本文:
▼

救命救急士が行える行為には制限がある(C)日刊ゲンダイ

 病気というと医師や看護師ばかりに注目が集まるが、いざというときに頼りになるのが救急車に同乗する救急救命隊員だ。

 総務省がまとめた平成27年の救急出動件数は605万件余り、搬送人員は546万5000人と過去最高で、その数は増えるばかり。

 ところが、その救急救命士が行える医療行為には制限がある。救命救急士法で定められた特定行為(医師の許可が必要な医療行為)は、静脈路の確保、医療器具を使った気道確保、薬剤投与、心肺停止前の重症者に対する静脈路確保と輸液、血糖値の測定並びに低血糖発作患者へのブドウ糖溶液の投与などだ。

 そのため、一刻を争う医療現場でありながらも、特定行為の定めにより適切な応急処置がとれない場合もある。いまの制度の下では医師の指示を受けずに特定行為を行えば救急救命士法違反に問われてしまう。

▲

収集データ一覧:
▼

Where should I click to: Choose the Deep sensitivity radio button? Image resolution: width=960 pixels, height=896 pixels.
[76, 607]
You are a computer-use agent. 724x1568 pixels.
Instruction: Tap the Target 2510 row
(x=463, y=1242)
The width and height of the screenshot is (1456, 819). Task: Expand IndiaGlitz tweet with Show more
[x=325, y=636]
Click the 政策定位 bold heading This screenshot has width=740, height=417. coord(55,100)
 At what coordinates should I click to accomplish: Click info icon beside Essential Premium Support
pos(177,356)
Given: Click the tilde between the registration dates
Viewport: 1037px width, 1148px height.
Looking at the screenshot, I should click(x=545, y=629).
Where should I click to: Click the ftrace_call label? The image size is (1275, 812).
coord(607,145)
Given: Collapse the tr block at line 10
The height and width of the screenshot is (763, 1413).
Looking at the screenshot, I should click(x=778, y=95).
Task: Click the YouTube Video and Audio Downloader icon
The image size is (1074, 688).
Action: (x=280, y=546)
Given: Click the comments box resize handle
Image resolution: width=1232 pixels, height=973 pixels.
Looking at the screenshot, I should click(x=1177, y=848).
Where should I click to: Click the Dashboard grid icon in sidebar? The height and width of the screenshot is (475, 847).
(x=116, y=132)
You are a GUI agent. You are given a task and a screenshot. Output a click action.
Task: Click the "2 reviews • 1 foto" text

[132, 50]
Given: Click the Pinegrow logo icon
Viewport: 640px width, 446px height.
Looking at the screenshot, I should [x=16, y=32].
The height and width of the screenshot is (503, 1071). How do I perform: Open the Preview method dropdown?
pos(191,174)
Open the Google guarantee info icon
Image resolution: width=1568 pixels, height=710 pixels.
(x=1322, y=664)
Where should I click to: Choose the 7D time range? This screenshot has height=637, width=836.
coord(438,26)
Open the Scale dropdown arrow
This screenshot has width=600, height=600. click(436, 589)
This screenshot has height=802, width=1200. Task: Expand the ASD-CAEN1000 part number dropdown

▲

設問: 本文によると、平成27年の救急搬送人員は何人だったか。 答えは本文だけを根拠にする。

解答: 546万5000人。